PROBLEM STATEMENT: After the line containing "Task: Click the sidebar toggle icon", write nothing more; before it, reproduce every line of the material below exactly, starting with the first.

::::

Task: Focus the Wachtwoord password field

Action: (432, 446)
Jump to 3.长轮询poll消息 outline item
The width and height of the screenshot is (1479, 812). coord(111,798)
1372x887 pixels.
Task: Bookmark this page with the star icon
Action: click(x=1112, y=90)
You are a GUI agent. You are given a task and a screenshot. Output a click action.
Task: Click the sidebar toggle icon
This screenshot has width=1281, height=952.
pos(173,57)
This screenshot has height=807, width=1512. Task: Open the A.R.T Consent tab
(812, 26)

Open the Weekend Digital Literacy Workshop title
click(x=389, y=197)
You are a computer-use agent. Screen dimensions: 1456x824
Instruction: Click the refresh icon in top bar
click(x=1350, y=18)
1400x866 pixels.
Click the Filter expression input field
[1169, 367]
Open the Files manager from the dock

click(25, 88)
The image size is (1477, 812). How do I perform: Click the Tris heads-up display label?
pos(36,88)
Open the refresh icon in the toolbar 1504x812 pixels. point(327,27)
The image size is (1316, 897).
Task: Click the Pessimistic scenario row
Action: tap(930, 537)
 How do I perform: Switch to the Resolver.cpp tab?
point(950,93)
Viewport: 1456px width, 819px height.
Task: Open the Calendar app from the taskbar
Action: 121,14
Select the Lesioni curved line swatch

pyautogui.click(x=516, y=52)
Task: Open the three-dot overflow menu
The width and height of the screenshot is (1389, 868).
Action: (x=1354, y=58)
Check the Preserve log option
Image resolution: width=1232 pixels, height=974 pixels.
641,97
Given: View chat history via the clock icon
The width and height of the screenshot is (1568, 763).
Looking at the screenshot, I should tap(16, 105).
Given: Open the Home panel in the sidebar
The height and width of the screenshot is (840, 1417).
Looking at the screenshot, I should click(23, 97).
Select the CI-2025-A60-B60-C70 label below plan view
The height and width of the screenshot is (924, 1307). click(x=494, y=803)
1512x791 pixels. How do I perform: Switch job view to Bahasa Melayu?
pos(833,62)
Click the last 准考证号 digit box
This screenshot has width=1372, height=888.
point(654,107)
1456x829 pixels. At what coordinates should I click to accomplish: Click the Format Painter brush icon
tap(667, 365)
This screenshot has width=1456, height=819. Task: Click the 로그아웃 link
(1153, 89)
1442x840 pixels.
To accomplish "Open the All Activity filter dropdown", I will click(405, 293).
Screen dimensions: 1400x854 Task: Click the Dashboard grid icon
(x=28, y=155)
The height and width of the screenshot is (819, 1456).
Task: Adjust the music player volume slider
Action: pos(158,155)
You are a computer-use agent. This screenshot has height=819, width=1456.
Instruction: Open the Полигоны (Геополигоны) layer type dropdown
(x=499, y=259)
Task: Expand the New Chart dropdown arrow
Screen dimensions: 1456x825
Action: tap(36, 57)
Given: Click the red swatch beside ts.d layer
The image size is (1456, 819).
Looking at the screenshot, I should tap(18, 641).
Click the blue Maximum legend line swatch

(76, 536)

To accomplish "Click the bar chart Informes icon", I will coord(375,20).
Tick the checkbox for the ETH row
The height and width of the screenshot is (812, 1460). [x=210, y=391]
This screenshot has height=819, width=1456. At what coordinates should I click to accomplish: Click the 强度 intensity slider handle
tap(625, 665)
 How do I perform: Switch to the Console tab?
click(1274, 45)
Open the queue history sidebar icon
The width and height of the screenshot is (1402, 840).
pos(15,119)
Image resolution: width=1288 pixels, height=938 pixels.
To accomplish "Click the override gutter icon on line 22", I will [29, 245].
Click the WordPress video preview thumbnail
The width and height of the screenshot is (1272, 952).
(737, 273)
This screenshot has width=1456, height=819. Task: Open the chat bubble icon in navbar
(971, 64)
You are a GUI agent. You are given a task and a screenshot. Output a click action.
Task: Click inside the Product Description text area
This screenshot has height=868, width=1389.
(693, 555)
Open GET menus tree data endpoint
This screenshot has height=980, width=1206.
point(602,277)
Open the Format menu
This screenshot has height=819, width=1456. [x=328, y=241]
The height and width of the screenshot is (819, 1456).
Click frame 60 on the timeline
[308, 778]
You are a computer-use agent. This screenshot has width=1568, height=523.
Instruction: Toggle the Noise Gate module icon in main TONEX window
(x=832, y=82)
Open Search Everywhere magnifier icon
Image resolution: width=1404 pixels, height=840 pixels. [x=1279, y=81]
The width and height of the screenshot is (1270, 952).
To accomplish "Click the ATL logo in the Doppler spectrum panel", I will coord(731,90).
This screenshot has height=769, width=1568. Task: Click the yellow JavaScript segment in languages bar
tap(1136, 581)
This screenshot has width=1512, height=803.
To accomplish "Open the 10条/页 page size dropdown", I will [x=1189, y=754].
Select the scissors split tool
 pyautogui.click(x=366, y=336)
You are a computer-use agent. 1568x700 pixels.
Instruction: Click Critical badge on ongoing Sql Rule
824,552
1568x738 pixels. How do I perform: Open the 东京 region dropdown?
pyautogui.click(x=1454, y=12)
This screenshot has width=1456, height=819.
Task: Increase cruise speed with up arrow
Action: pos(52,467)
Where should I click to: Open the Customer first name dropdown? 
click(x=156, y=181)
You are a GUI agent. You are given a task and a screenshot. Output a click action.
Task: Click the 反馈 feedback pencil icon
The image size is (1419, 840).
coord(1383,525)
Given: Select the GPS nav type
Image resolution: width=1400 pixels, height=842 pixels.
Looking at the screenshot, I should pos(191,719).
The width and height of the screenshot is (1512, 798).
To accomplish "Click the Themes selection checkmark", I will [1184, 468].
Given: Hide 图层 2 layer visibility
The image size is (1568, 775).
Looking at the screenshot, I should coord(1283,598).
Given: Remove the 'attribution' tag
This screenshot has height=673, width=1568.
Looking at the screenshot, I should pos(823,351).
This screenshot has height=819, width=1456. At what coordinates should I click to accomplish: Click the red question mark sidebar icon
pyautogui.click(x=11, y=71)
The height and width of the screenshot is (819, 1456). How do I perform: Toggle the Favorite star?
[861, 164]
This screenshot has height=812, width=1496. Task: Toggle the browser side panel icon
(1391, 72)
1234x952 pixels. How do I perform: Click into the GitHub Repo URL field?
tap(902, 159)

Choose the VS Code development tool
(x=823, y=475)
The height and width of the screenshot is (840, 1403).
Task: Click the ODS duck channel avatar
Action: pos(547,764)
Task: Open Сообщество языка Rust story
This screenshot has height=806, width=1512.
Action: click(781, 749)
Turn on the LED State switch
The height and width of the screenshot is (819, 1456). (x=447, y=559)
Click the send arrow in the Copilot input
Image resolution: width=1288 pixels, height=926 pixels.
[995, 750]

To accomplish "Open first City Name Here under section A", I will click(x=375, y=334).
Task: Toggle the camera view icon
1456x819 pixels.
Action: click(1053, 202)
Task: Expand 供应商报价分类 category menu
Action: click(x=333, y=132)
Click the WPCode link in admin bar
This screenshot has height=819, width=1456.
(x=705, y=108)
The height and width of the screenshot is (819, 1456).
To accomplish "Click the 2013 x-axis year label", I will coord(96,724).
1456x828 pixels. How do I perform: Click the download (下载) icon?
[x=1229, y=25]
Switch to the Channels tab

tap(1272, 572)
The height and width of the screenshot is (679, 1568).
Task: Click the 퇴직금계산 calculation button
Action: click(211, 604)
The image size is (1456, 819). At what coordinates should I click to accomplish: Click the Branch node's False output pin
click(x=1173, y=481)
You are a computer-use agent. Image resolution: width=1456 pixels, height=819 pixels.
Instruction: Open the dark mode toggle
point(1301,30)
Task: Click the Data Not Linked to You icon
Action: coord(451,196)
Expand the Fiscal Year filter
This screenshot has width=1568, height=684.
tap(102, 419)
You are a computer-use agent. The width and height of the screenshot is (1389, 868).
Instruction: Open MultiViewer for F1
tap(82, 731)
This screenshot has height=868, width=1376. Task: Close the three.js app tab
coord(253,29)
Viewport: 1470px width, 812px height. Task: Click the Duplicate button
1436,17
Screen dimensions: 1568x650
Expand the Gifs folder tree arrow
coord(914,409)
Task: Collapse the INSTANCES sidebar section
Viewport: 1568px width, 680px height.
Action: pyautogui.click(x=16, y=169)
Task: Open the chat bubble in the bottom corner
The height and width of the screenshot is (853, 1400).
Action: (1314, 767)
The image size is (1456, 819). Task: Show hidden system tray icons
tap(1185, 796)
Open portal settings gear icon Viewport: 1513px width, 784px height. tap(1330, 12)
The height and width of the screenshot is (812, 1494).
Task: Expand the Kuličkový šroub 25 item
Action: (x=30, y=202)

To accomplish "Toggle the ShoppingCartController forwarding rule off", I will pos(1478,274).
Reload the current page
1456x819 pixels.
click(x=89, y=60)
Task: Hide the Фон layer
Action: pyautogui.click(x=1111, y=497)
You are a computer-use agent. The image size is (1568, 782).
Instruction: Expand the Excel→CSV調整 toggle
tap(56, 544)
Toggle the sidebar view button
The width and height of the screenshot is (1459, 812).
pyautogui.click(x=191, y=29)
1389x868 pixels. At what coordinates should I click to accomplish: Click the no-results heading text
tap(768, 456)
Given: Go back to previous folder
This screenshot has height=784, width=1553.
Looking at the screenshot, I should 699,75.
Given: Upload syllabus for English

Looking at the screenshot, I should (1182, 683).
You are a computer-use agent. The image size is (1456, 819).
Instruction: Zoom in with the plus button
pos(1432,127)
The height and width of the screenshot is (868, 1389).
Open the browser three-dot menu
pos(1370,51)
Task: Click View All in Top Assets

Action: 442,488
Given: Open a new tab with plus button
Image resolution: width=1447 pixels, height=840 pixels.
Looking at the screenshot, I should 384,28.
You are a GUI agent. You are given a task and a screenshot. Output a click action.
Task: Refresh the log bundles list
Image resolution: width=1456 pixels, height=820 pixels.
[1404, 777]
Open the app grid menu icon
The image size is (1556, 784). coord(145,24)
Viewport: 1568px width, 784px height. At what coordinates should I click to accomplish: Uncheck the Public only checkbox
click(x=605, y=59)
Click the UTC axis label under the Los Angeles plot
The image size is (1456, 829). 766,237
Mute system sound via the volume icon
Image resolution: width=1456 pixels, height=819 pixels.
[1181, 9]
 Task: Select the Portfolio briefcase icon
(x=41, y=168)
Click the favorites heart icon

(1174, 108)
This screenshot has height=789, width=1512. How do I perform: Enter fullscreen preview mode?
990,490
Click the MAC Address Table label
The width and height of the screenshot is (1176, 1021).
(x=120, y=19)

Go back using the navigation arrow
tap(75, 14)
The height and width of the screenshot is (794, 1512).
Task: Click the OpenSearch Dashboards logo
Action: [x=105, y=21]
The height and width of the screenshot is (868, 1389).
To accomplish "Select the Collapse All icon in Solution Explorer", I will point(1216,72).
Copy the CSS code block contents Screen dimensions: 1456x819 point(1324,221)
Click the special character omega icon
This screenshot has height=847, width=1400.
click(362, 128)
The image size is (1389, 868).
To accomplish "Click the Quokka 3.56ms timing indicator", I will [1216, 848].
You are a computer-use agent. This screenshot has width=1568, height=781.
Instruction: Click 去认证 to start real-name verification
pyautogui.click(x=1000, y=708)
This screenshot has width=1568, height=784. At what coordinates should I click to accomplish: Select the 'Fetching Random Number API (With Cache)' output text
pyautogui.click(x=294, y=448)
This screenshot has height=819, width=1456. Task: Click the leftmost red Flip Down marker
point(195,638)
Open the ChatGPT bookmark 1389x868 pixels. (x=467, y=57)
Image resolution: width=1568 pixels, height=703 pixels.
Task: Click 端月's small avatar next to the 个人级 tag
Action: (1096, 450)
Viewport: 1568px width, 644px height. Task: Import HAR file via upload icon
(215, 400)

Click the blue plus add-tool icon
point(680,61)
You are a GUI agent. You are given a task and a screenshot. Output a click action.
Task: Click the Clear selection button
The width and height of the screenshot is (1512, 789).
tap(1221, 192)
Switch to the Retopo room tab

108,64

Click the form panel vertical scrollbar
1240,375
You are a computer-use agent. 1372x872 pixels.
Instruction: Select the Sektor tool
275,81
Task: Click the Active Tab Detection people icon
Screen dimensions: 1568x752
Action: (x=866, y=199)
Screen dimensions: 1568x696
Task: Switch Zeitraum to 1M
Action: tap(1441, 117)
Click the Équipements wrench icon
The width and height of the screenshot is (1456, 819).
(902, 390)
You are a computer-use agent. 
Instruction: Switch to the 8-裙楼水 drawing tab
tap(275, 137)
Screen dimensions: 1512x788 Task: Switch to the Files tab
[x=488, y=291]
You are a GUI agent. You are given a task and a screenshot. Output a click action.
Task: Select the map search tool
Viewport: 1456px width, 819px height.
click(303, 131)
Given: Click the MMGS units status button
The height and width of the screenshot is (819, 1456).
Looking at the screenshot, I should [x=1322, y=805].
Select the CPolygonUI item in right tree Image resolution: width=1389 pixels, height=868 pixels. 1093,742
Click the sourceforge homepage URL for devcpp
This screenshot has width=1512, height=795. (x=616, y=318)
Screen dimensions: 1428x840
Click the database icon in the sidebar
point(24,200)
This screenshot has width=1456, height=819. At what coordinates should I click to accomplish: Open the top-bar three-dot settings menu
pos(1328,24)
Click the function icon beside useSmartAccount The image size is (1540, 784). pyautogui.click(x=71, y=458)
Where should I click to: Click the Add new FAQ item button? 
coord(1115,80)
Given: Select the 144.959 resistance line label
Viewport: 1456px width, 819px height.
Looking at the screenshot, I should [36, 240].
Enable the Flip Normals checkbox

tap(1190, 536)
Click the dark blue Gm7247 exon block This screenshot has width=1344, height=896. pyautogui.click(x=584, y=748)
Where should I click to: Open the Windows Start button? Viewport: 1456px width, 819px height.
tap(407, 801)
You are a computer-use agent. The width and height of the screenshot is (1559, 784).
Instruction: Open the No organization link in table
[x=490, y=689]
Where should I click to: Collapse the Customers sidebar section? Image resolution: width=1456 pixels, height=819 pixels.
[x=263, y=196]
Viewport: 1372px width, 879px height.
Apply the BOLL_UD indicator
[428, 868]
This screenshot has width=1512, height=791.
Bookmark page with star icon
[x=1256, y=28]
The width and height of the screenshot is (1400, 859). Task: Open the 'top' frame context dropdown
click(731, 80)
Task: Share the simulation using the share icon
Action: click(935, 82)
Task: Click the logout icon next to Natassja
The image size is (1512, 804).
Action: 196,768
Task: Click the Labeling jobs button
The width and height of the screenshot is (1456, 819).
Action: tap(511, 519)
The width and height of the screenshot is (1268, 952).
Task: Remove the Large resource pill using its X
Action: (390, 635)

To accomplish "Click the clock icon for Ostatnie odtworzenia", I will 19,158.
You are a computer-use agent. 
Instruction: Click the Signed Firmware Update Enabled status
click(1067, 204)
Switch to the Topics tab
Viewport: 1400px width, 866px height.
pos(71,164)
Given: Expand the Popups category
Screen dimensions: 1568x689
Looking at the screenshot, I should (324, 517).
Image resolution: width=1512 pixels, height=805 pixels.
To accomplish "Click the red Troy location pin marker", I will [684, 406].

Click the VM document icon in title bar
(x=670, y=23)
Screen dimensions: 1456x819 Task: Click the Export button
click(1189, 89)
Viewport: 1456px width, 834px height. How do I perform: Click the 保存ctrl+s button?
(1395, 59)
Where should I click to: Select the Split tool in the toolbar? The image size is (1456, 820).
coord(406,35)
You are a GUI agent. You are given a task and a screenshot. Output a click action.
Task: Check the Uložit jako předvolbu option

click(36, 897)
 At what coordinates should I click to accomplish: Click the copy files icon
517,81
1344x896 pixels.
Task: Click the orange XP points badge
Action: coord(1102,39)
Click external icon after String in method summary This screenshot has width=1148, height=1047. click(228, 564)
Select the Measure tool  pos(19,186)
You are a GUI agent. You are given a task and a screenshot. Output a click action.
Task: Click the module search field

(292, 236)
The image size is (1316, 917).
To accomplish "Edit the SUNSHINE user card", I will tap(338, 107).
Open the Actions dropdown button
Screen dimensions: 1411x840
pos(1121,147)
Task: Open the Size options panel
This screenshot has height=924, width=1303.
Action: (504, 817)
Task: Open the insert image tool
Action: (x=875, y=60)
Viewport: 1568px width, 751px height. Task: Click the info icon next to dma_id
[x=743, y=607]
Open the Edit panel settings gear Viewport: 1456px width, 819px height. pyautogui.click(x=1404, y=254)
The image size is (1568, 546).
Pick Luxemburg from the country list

::::

RESULT OF THE EXERCISE:
Task: Focus the Wachtwoord password field

Action: (432, 446)
Jump to 3.长轮询poll消息 outline item
The width and height of the screenshot is (1479, 812). coord(111,798)
1372x887 pixels.
Task: Bookmark this page with the star icon
Action: click(x=1112, y=90)
You are a GUI agent. You are given a task and a screenshot. Output a click action.
Task: Click the sidebar toggle icon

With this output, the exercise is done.